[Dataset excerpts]
⟨
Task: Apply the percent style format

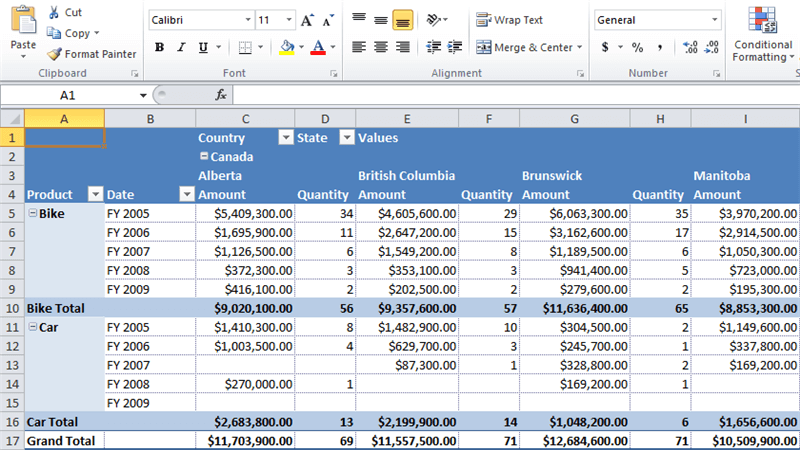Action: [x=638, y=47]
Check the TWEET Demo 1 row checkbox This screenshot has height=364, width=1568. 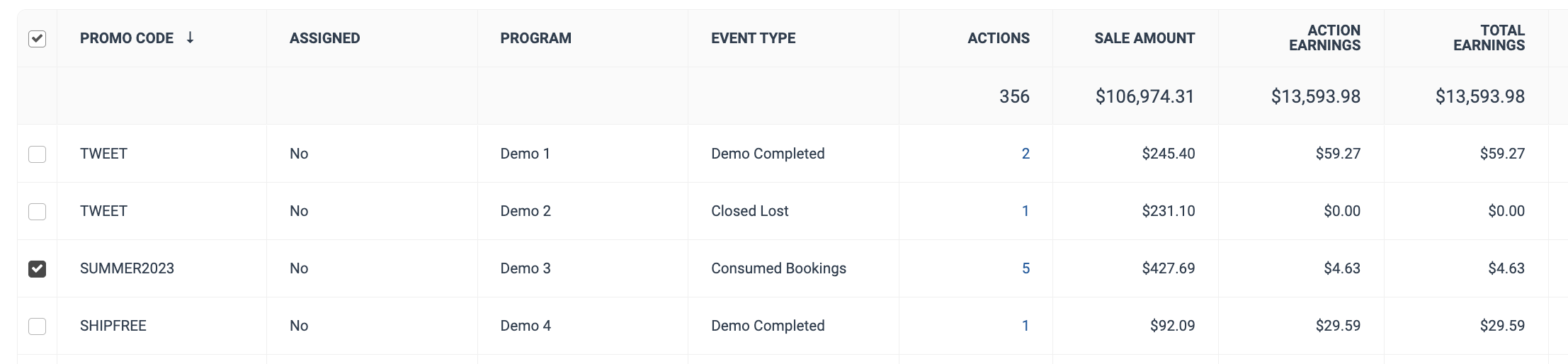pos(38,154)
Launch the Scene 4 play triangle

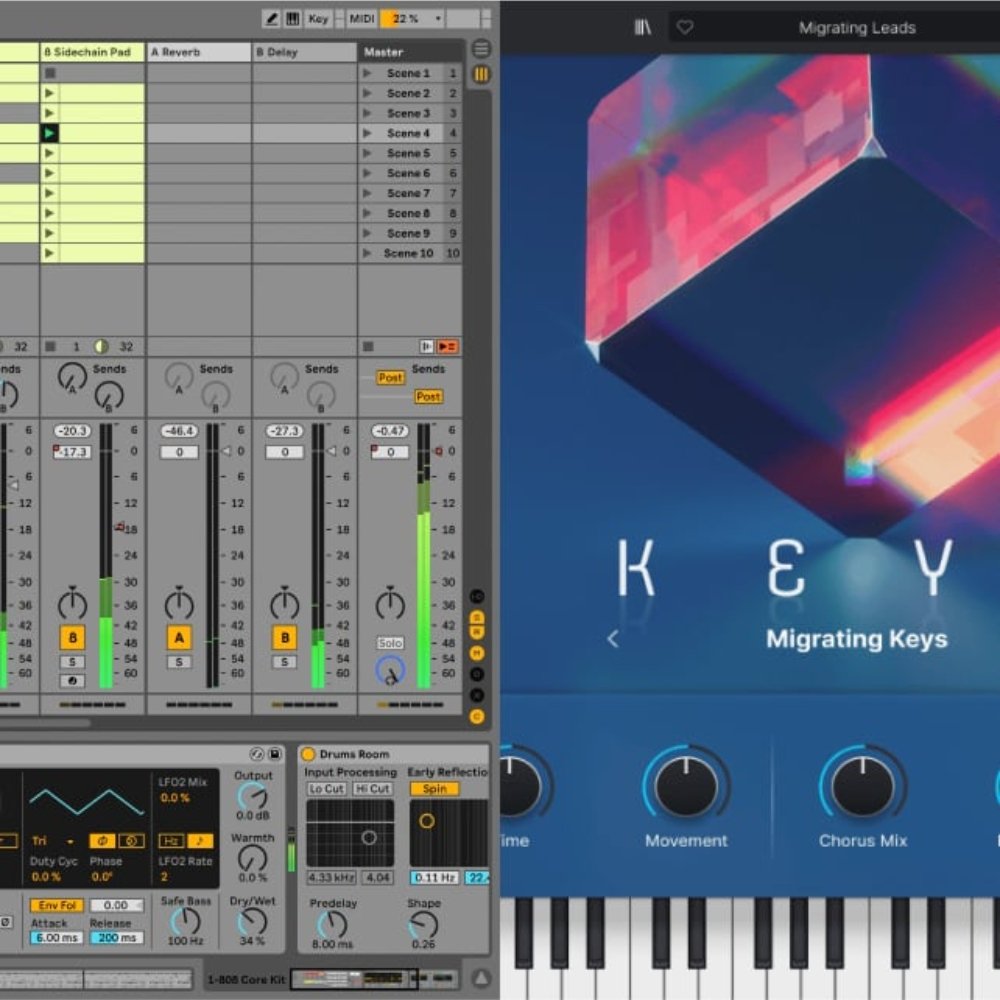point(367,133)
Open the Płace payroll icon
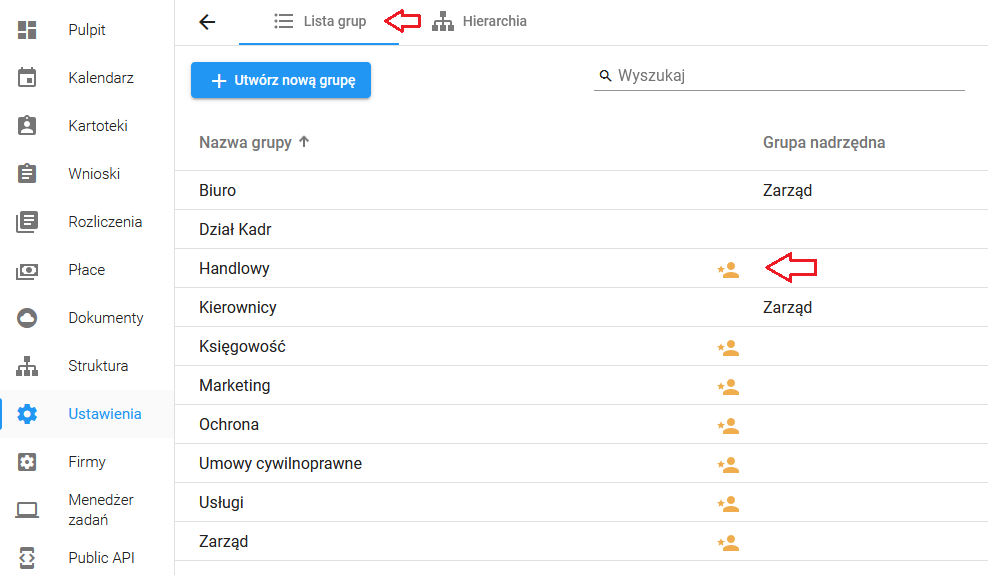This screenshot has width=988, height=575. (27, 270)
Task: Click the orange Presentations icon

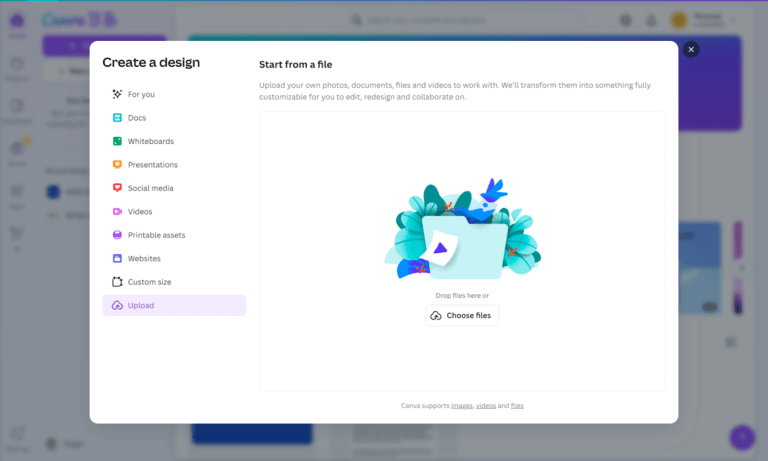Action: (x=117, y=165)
⟩
Copy exactly the lines that run from the line containing "Open the Płace payroll icon" to the end of the data, keeping both end lines and dropping every picture.

Open the Płace payroll icon
This screenshot has width=988, height=575. (27, 270)
Task: Click the orange Presentations icon

Action: (x=117, y=165)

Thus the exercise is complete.